What they find, she said, is that there are plenty of possible roles the students can fill. In addition to Basho, the hotel and the News, placements have been made at Tom’s Market, the library, Dark Star Books, The Winds Cafe and with business property landlord Bob Baldwin, among others. 

The Yellow Springs Chamber of Commerce played a large role in getting the word out and in bringing businesses on board, Chick said.

Chamber President Karen Wintrow lauded the program. 

“I think it’s absolutely incredible,” she said in a recent phone interview. And while the Chamber was involved in helping launch the effort, Wintrow said the Brigade’s success was all its own. “They basically went out and did their own thing. … They’re an incredible group of kids.”

Mary Kay Smith, owner and chef at The Winds, was so impressed with  Harper Mesure, a junior, that she hired him over the winter holiday break, and he continues to go in each Saturday as a paid employee, working in the kitchen with food prep and cleanup.

“It was great,” Mesure said recently of being offered the job. “Mary Kay is my boss, and she taught me to use the dish washer,” he said. He also said he likes that the other workers are very helpful to him.

Mesure’s mother, Sylvia Ellison, who is also a member of the Yellow Springs school board, praises the program and its affects.

Besides the tangible job skills the students are learning, she pointed to a sense of accomplishment and pride that comes with knowing “you can complete a task and feel like people can count on you.”

It’s particularly empowering “to know that someone thinks you’re a good employee,” she added.

What’s more, work provides a “sense of purpose” that is immeasurable.

Ellison said that Harper’s job also “makes it more real to him to look ahead.” Life after high school is “not this abstract idea,” she said. “That’s huge, and huge for us as his parents. It makes it so much more comfortable to think about him moving ahead.”

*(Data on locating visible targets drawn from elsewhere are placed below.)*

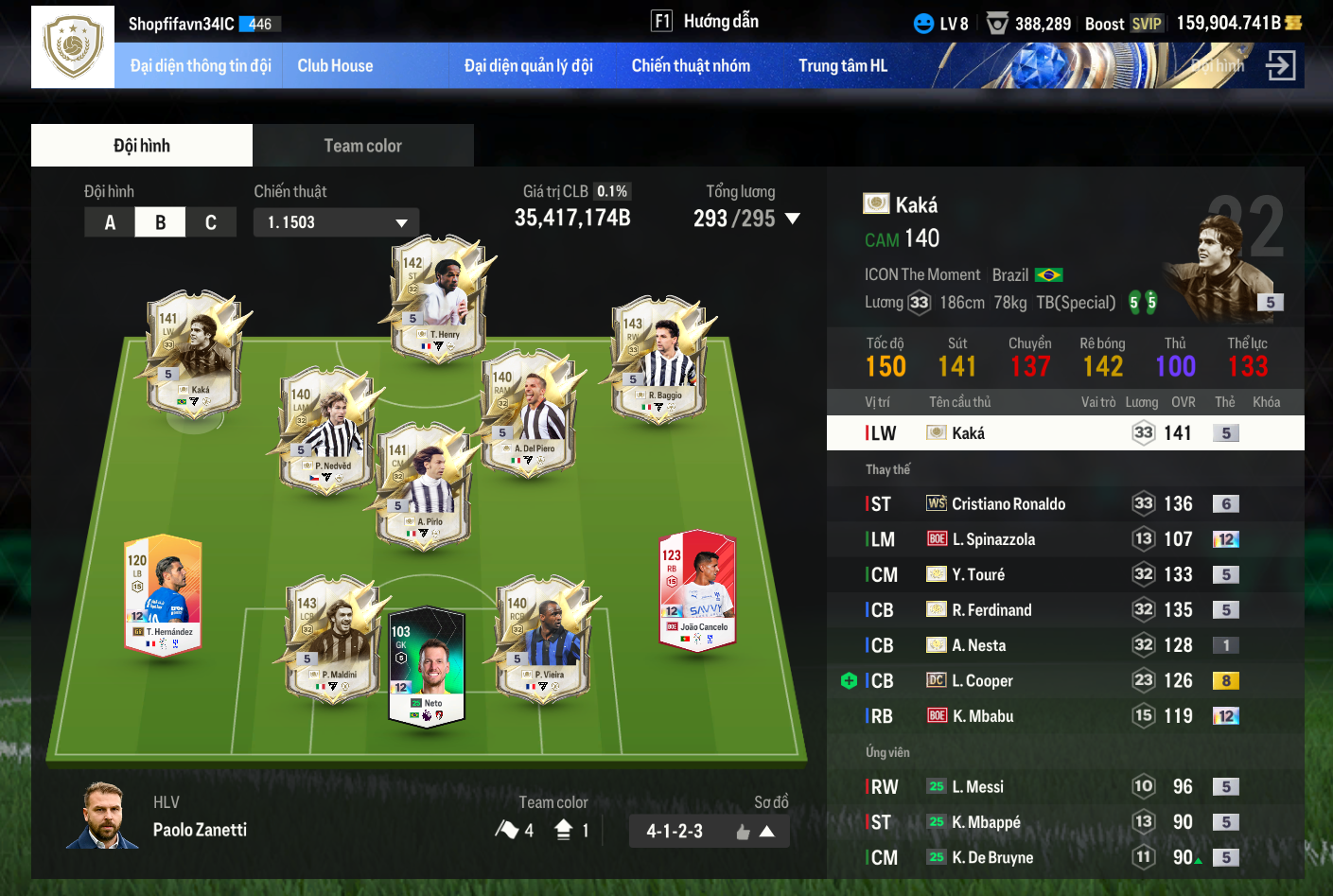Open the 1. 1503 tactics dropdown
Viewport: 1333px width, 896px height.
coord(336,222)
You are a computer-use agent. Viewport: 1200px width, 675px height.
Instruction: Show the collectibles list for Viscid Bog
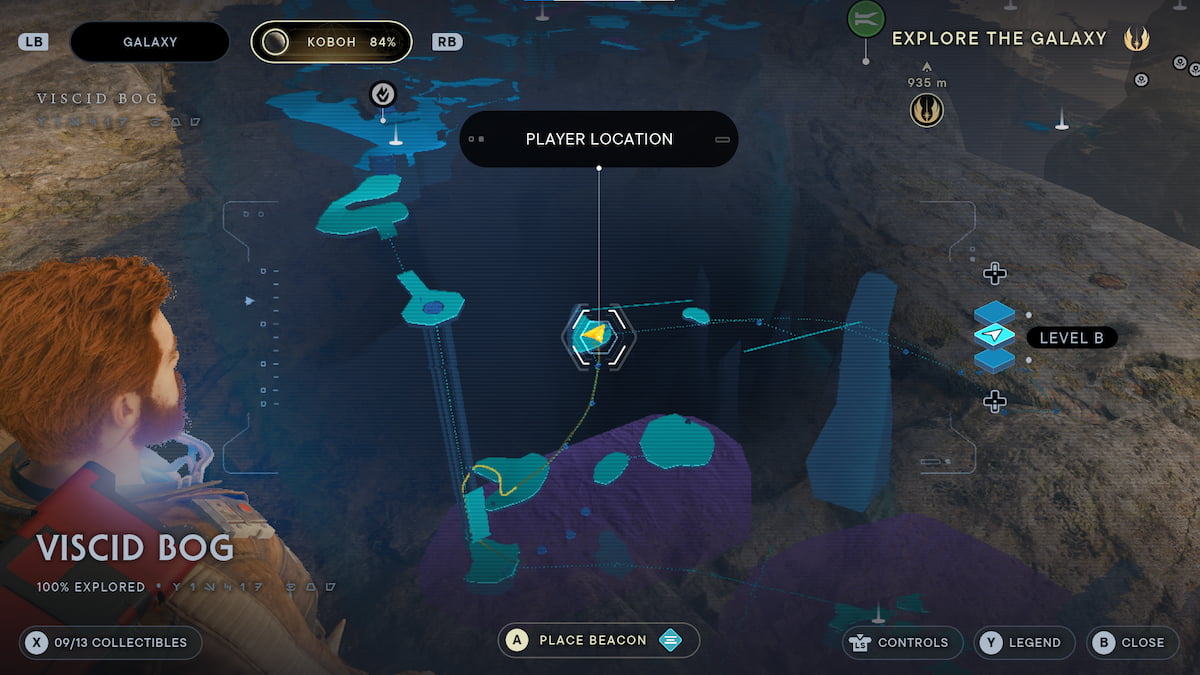[110, 642]
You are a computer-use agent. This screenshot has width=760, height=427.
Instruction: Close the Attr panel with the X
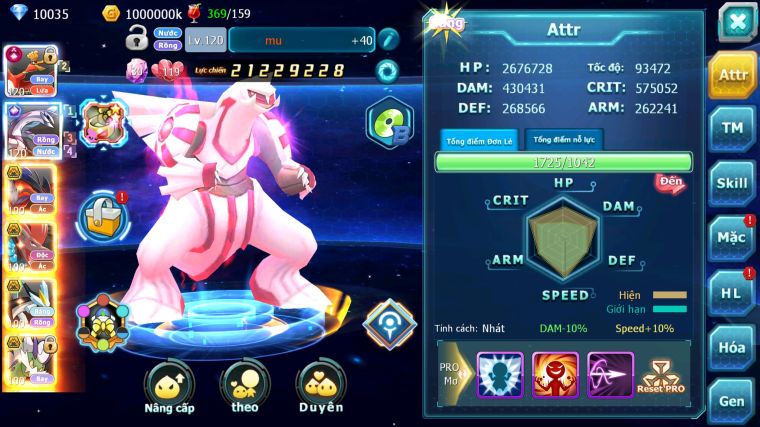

While successful work experiences are welcome, they’re not the program’s primary goal, both Chick and the GCBDD’s Welhener said.

“We’ve placed kids in jobs they don’t like,” Chick said, noting that completing disagreeable tasks is real-world work experience, too. “They try different jobs to see where they’re successful, but we also let them fail a little bit.” And they learn from their mistakes.

Back in the classroom, the students work on personal portfolios, practice interview skills and write résumés. “We talk about having a reference,” among other résumé components, Chick said.

The job-skills training now extends to include Chick’s eighth-graders as well. The younger students work on such projects as stuffing envelopes and shredding paper for the Yellow Springs Senior Center. And they learn “simple things like giving a handshake or maintaining eye contact,” Chick said.

Helping students transition into the workforce after school “is an authentic need,” Chick said, noting that national statistics report three out of 10 adults with disabilities acquire gainful employment.

“That would not be acceptable for any other minority group,” she said.

The numbers are worse for people with intellectual and developmental disabilities, or IDD.

Merely 15 percent of adults with a developmental disability have paid jobs in their communities, according to a 2014 report produced by the Institute for Corporate Productivity and posted on the  ohioemploymentfirst.org website.

Among the report’s key findings is the conclusion that companies that hire people with IDD reap solid business benefits, including improved customer satisfaction, while gaining highly motivated workers whose profile “reads like that of an ideal employee,” particularly in terms of dependability, engagement, attendance, attention to work quality and productivity.

Chick said that while preparing her students for future employment, the Bulldog Brigade also serves to raise disability awareness within the village. Seeing these students at work, it’s obvious “these kids have skills,” she said.